A tracked approach for automated NMR assignments in proteins (TATAPRO)

Abstract

A novel automated approach for the sequence specific NMR assignments of ¹H^N, ¹³C^α, ¹³C^β, ¹³C'/¹H^α and ¹⁵N spins in proteins, using triple resonance experimental data, is presented. The algorithm, TATAPRO (Tracked AuTomated Assignments in Proteins) utilizes the protein primary sequence and peak lists from a set of triple resonance spectra which correlate ¹H^N and ¹⁵N chemical shifts with those of ¹³C^α, ¹³C^β and ¹³C'/¹H^α. The information derived from such correlations is used to create a 'master list' consisting of all possible sets of ¹H^N _i, ¹⁵Ni, ¹³C^α _i, ¹³C^β _i, ¹³C'_i/¹H^α _i, ¹³C^α _i-1, ¹³C^β _i-1 and ¹³C'_i-1/ ¹H^α _i-1 chemical shifts.

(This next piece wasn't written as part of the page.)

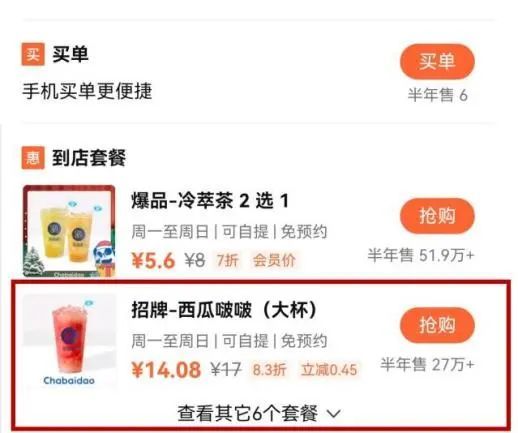518x433 pixels.
Task: Tap the 8.3折 discount tag
Action: (x=269, y=370)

On the basis of an extensive statistical analysis of ¹³C^α and ¹³C^β chemical shift data of proteins derived from the BioMagResBank (BMRB), it is shown that the 20 amino acid residues can be grouped into eight distinct categories, each of which is assigned a unique two-digit code. Such a code is used to tag individual sets of chemical shifts in the master list and also to translate the protein primary sequence into an array called pps array. The program then uses the master list to search for neighbouring partners of a given amino acid residue along the polypeptide chain and sequentially assigns a maximum possible stretch of residues on either side. While doing so, each assigned residue is tracked in an array called assig array, with the two-digit code assigned earlier. The assig_array is then mapped onto the pps array for sequence specific resonance assignment. The program has been tested using experimental data on a calcium binding protein from Entamoeba histolytica (Eh-CaBP, 15 kDa) having substantial internal sequence homology and using published data on four other proteins in the molecular weight range of 18-42 kDa. In all the cases, nearly complete sequence specific resonance assignments (> 95%) are obtained. Furthermore, the reliability of the program has been tested by deleting sets of chemical shifts randomly from the master list created for the test proteins.